• Trecho do documento
------------

Um Pouco sobre “Palavras, Magias e Serpentes”, de Alan Moore e Eddie Campbell
Em 2020 e parte de 2021, durante o isolamento social, tive o prazer de trabalhar na organização e na tradução – ao lado de Andrio Santos – de Palavras, Magias e Serpentes, a versão nacional do quadrinho e compêndio – essa poderia ser a palavra – Desease of Language, adaptação que Eddie Campbell fez de duas performances mágicas de Alan More, A Membrana Fatal e Serpentes & Escadas. Além das duas quadrinizações, o livro reúne uma longa entrevista feita pelo ilustrador de From Hell com o Mago de Northampton. Nessa entrevista, Moore detalha sua formação mística, sua compreensão da magia e como ela foi pouco a pouco moldando sua arte e sua vida. Compartilho aqui com os leitores, parte do meu posfácio a essa obra poética, fascinante e altamente indicada a todos aqueles que adoram a obra de Moore e Campbell e que desejam saber mais sobre a relação entre arte, magia e busca existencial.
EXCERTO DO POSFÁCIO DE PALAVRAS, MAGIAS E SERPENTES
“Comecemos com três conceitos.
Magia. A palavra ecoa múltiplos sentidos, que vão do mais ritualístico e sagrado da experiência individual ou coletiva ao mais banal e desgastado espetáculo cênico ou esotérico.

------------

• Material de origem
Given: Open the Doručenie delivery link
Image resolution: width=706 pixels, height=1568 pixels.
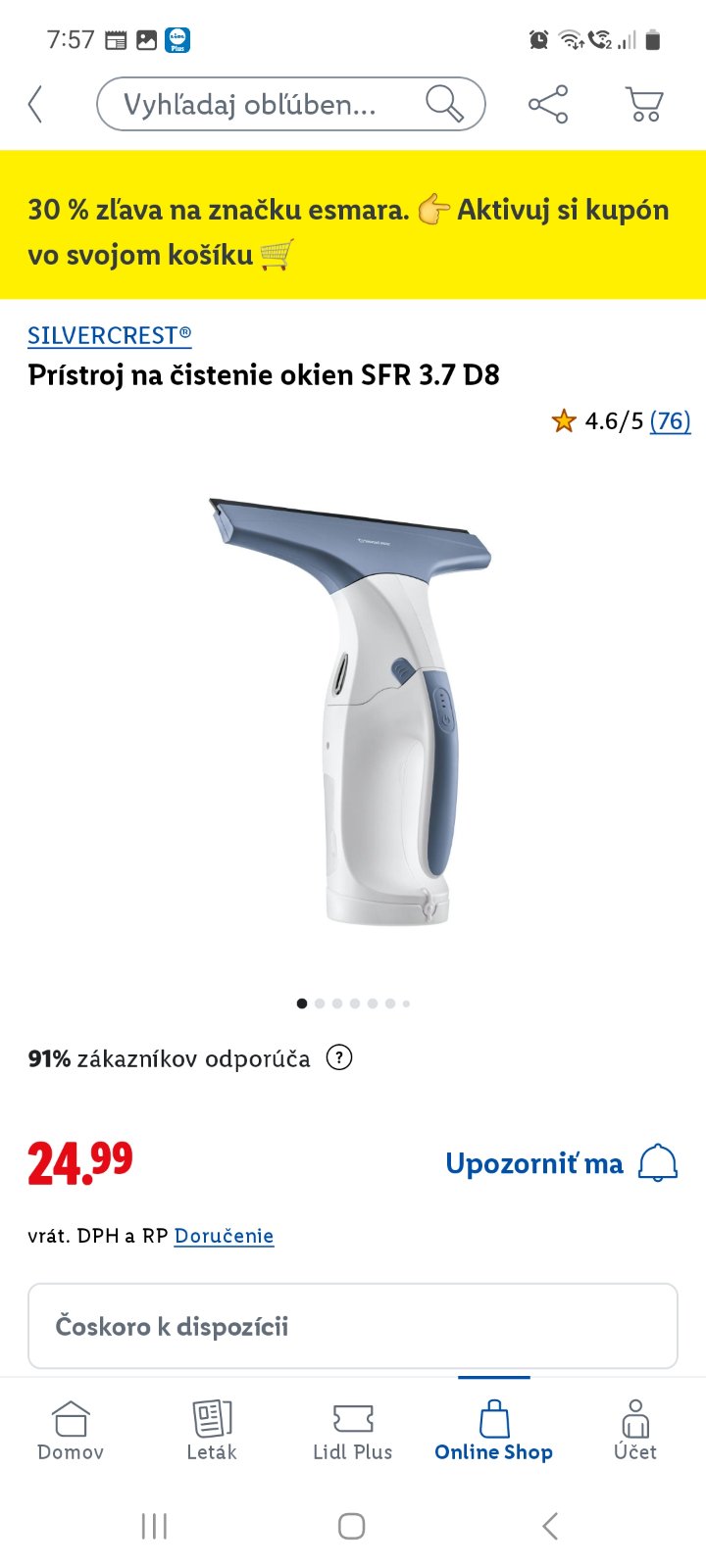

------------

• Instruções de trabalho
- a) Responda com base no texto sobre Palavras, Magias e Serpentes:
(i) Ao lado de quem foi feita a tradução do livro?
(ii) Quais são as duas performances de Alan Moore adaptadas por Eddie Campbell?
(iii) Com quantos conceitos o excerto do posfácio diz que vai começar?
- b) Escreva a continuação do texto sobre Palavras, Magias e Serpentes a partir do ponto em que ele termina.
O material não tem relação com o texto sobre Palavras, Magias e Serpentes.

• Respostas do exercício
- a)
(i) Ao lado de Andrio Santos.
(ii) A Membrana Fatal e Serpentes & Escadas.
(iii) Com três conceitos.

- b)
Arte. O termo é multifacetado, podendo ecoar sensibilidades, desafiar visões críticas, povoar a imaginação de criadores e consumidores de ontem, de hoje, de sempre.
Consciência. O vocábulo desperta pendores morais, éticos, científicos e imaginativos, opondo o fantasma mental da máquina corpórea ao que possivelmente nos diferencia dos animais.
O roteirista inglês de quadrinhos, artista multimídia e mago autodeclarado Alan Moore (1953) tem constantemente entrecruzado os três termos em sua vida e em sua obra. No campo de suas inúmeras reflexões, tanto pessoais quanto artísticas, ele tem debatido seu despertar para a magia, além do seu aprendizado e constante prática nessa igualmente enigmática e banalizada seara.
Para Moore, um criador de histórias seria uma criatura híbrida, um compósito cultural que reuniria as figuras de um artista, de um mago e de um alterador de consciências. Tal compreensão repercute em obras quadrínisticas como Promethea, em performances mulmítidia como Angel Passage, em ensaios críticos como Anjos Fósseis e em entrevistas e aparições públicas, essas cada vez mais raras, e em publicações singulares como este livro, intitulado no Brasil de Palavras, Magias e Serpentes.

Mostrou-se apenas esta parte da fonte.